(Given information)

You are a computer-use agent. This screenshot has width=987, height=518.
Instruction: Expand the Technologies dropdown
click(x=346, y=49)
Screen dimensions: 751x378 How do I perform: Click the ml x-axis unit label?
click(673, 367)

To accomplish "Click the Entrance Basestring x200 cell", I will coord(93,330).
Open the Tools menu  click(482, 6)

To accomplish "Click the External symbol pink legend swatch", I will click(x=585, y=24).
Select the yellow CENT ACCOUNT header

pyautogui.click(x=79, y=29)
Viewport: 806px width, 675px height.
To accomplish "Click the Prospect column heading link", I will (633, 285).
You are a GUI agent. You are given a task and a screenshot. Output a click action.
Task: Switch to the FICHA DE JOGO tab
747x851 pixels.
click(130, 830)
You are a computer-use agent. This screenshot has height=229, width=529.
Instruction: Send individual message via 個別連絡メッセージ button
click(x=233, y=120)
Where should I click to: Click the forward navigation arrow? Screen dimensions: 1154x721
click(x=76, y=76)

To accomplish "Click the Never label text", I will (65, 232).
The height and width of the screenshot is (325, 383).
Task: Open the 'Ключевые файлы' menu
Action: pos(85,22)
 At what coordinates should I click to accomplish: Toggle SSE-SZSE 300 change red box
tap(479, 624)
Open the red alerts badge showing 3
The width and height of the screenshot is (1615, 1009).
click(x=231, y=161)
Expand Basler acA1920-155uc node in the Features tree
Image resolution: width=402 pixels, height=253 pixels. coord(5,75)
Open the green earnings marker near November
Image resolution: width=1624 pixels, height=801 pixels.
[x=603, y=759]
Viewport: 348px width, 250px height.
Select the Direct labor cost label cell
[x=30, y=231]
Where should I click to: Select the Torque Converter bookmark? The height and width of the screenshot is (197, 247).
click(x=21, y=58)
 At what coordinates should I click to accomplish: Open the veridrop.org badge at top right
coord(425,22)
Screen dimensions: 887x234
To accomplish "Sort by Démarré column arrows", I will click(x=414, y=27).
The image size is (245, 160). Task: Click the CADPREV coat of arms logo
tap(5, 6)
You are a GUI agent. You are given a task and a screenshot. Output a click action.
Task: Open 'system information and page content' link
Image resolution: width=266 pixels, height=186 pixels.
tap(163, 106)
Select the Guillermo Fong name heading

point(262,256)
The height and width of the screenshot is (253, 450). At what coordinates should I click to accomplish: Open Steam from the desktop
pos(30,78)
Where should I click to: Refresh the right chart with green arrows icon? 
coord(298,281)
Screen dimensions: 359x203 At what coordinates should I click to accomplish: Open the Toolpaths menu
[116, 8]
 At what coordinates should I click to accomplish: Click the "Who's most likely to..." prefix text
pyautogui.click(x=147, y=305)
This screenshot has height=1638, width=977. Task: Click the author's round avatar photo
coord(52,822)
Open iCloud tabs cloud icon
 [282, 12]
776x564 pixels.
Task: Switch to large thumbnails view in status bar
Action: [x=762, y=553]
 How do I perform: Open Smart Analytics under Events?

(End Given information)

## Work to complete
Would you set down every entry again, exactly?

## Completed exercise
You are a computer-use agent. This screenshot has width=987, height=518.
Instruction: Expand the Technologies dropdown
click(x=346, y=49)
Screen dimensions: 751x378 How do I perform: Click the ml x-axis unit label?
click(673, 367)

To accomplish "Click the Entrance Basestring x200 cell", I will coord(93,330).
Open the Tools menu  click(482, 6)

To accomplish "Click the External symbol pink legend swatch", I will click(x=585, y=24).
Select the yellow CENT ACCOUNT header

pyautogui.click(x=79, y=29)
Viewport: 806px width, 675px height.
To accomplish "Click the Prospect column heading link", I will (633, 285).
You are a GUI agent. You are given a task and a screenshot. Output a click action.
Task: Switch to the FICHA DE JOGO tab
747x851 pixels.
click(130, 830)
You are a computer-use agent. This screenshot has height=229, width=529.
Instruction: Send individual message via 個別連絡メッセージ button
click(x=233, y=120)
Where should I click to: Click the forward navigation arrow? Screen dimensions: 1154x721
click(x=76, y=76)

To accomplish "Click the Never label text", I will (65, 232).
The height and width of the screenshot is (325, 383).
Task: Open the 'Ключевые файлы' menu
Action: pos(85,22)
 At what coordinates should I click to accomplish: Toggle SSE-SZSE 300 change red box
tap(479, 624)
Open the red alerts badge showing 3
The width and height of the screenshot is (1615, 1009).
click(x=231, y=161)
Expand Basler acA1920-155uc node in the Features tree
Image resolution: width=402 pixels, height=253 pixels. coord(5,75)
Open the green earnings marker near November
Image resolution: width=1624 pixels, height=801 pixels.
[x=603, y=759]
Viewport: 348px width, 250px height.
Select the Direct labor cost label cell
[x=30, y=231]
Where should I click to: Select the Torque Converter bookmark? The height and width of the screenshot is (197, 247).
click(x=21, y=58)
 At what coordinates should I click to accomplish: Open the veridrop.org badge at top right
coord(425,22)
Screen dimensions: 887x234
To accomplish "Sort by Démarré column arrows", I will click(x=414, y=27).
The image size is (245, 160). Task: Click the CADPREV coat of arms logo
tap(5, 6)
You are a GUI agent. You are given a task and a screenshot. Output a click action.
Task: Open 'system information and page content' link
Image resolution: width=266 pixels, height=186 pixels.
tap(163, 106)
Select the Guillermo Fong name heading

point(262,256)
The height and width of the screenshot is (253, 450). At what coordinates should I click to accomplish: Open Steam from the desktop
pos(30,78)
Where should I click to: Refresh the right chart with green arrows icon? 
coord(298,281)
Screen dimensions: 359x203 At what coordinates should I click to accomplish: Open the Toolpaths menu
[116, 8]
 At what coordinates should I click to accomplish: Click the "Who's most likely to..." prefix text
pyautogui.click(x=147, y=305)
This screenshot has height=1638, width=977. Task: Click the author's round avatar photo
coord(52,822)
Open iCloud tabs cloud icon
 [282, 12]
776x564 pixels.
Task: Switch to large thumbnails view in status bar
Action: [x=762, y=553]
 How do I perform: Open Smart Analytics under Events?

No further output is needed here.